With the state budget due next week, Gov. Kathy Hochul is getting some help from an unlikely political ally — former Mayor Michael Bloomberg.

While Hochul says she welcomes new Bloomberg-funded ads supporting her agenda, it’s drawing backlash from state lawmakers.

The sleek new ads from the group known as American Opportunity got its start with $5 million in seed money from Bloomberg.


What You Need To Know

  • Former Mayor Michael Bloomberg helped start a group that is winding money on ads for Gov. Kathy Hochul

  • The ads urge New Yorkers to support her priorities in the budget, like no new taxes on the wealthy and making changes to bail reform

  • Democrats in the Senate and Assembly have different priorities

“You want to live in a New York that is safe,” the narrator says in the ad. “Where you can raise a family and not get proved out. Kathy Hochul understands that. And her budget reflects that.”

While Bloomberg declined to comment, Hochul embraced the group’s support.

“I am happy to receive the support from all over the state of New York. I have support for the budget from the NAACP, from clergy from Buffalo to Long Island,” Hochul told reporters.

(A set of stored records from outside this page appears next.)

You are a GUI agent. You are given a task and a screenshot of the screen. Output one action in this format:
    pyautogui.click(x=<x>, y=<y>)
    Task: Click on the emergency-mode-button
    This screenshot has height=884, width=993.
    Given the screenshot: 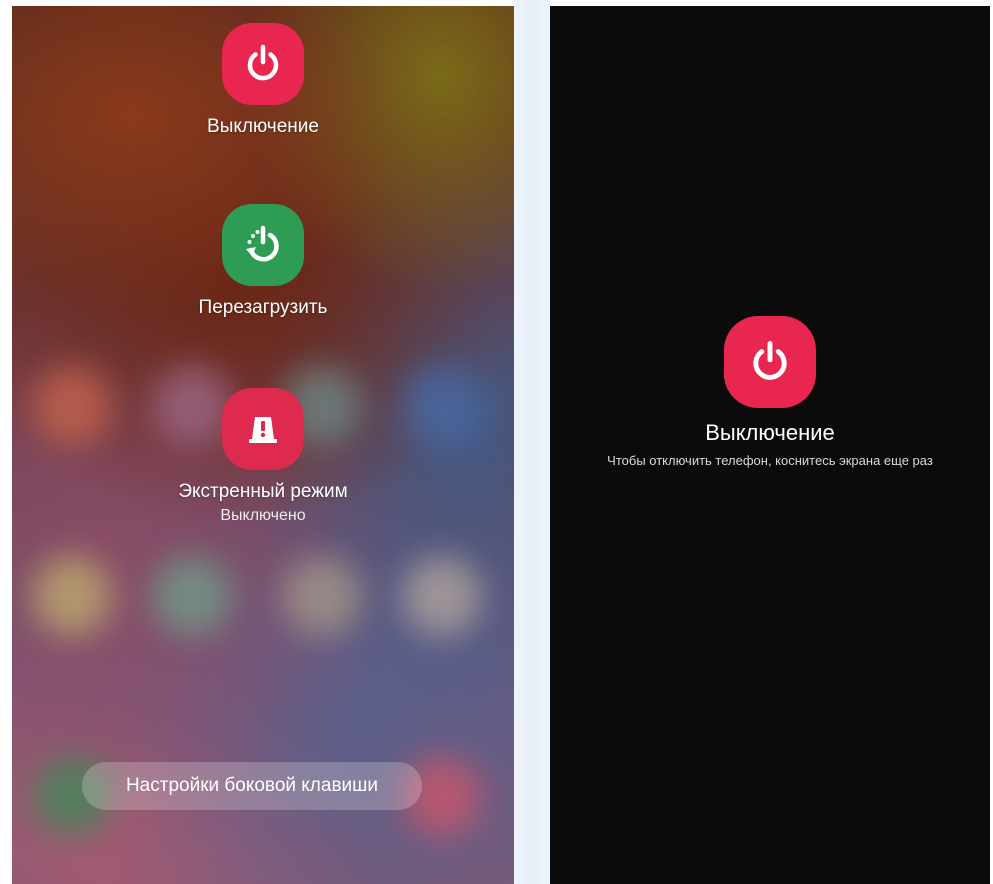 What is the action you would take?
    pyautogui.click(x=263, y=429)
    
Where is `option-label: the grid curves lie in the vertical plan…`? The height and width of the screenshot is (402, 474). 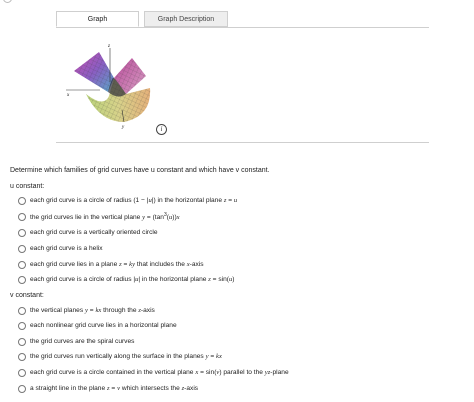 option-label: the grid curves lie in the vertical plan… is located at coordinates (105, 216).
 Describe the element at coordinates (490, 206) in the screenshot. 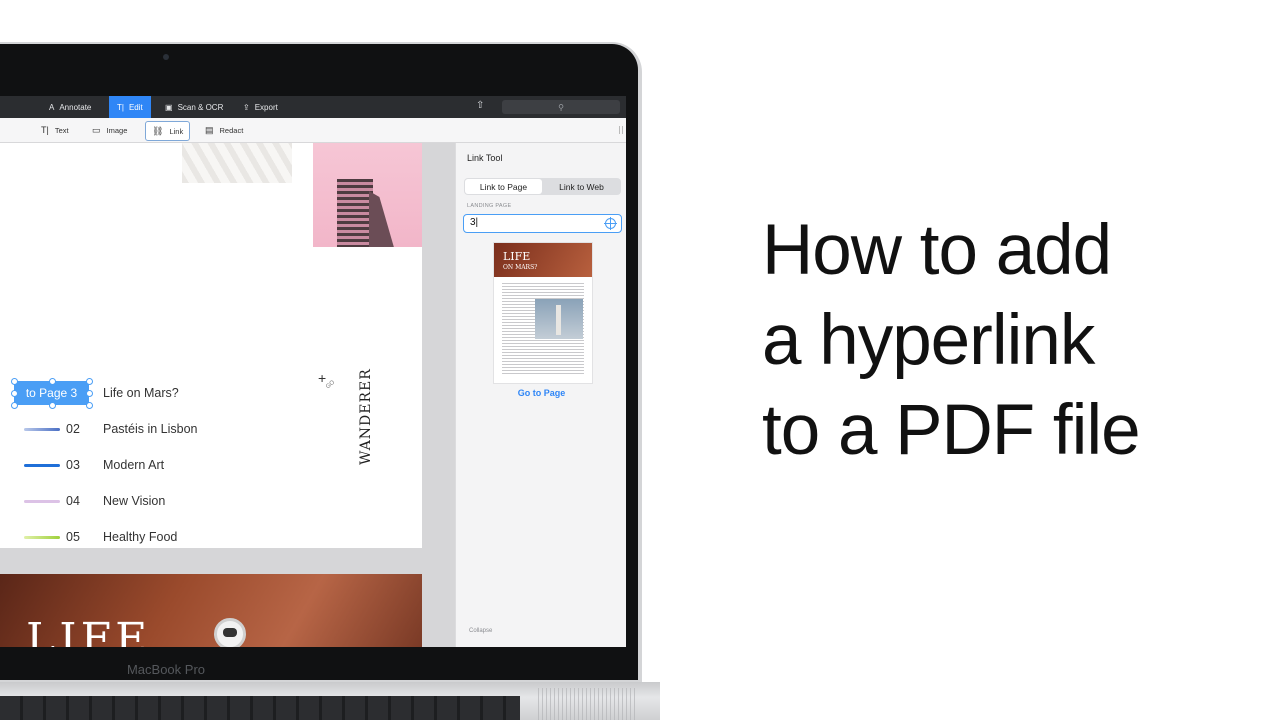

I see `landing-page-label: LANDING PAGE` at that location.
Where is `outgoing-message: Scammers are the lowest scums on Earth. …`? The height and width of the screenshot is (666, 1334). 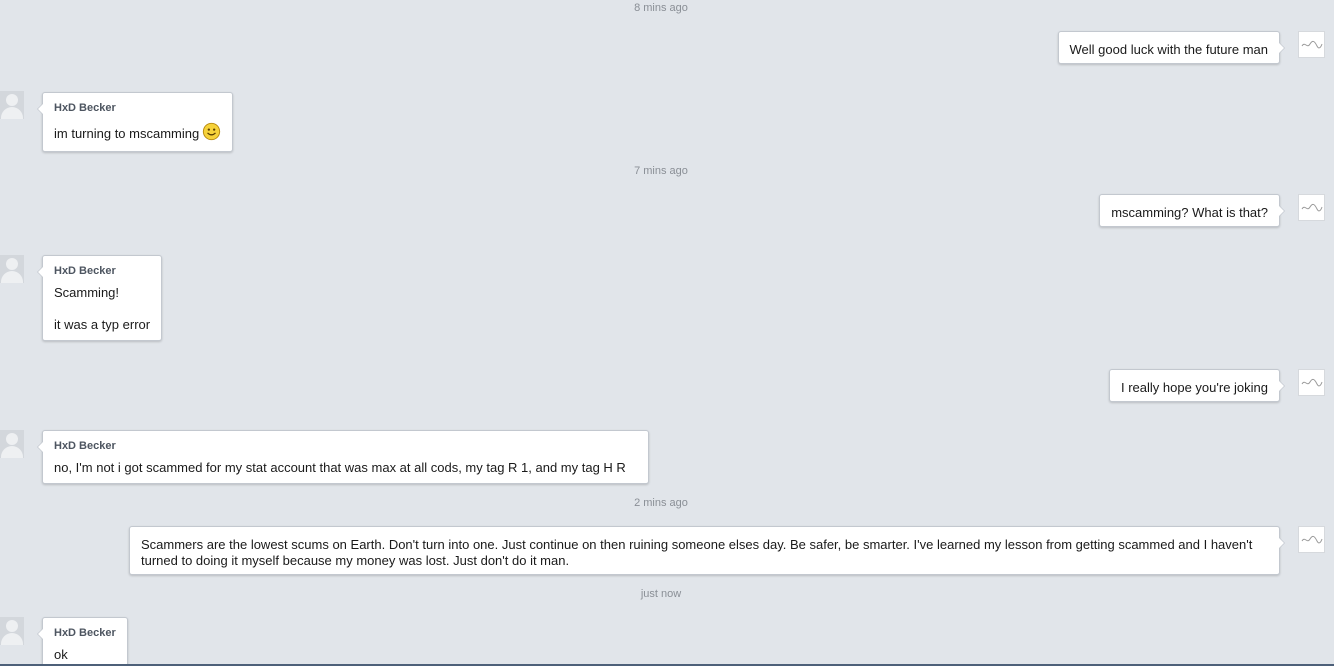 outgoing-message: Scammers are the lowest scums on Earth. … is located at coordinates (707, 550).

Hochul and legislators are currently negotiating a state budget that is due next week. They are very far apart on some key issues.

Hochul wants to avoid new taxes on the wealthy and she wants new changes to the state’s controversial bail reform law.

The legislature wants to tax the wealthy and leave the bail law as is.

Bloomberg spending money to bolster the governor’s positions over those of the legislature has rankled some of her fellow Democrats who held a press conference Wednesday morning at the state Capitol to criticize his involvement.

“I think this whole boondoggle with Bloomberg and his mailers and his new hobby of meddling in the state government has proven to us that you can have too much money,” says Brooklyn Assemblymember Emily Gallagher.

“Today is a call for the governor to work with us,” says Democratic Sen. Kristen Gonzalez, who represents parts of Brooklyn, Queens and Manhattan. “To build a New York that is representative of the most vulnerable New Yorkers, but also a call to Michael Bloomberg to say that we’d like to actually have him join us.”

Bloomberg, who originally ran as a Republican then changed his party affiliation to independent and then to Democrat, has not had a very good track record in Albany.

His proposal for a stadium on Manhattan’s West Side was defeated, as was his congestion pricing plan.

Lawmakers later approved a different version of congestion pricing.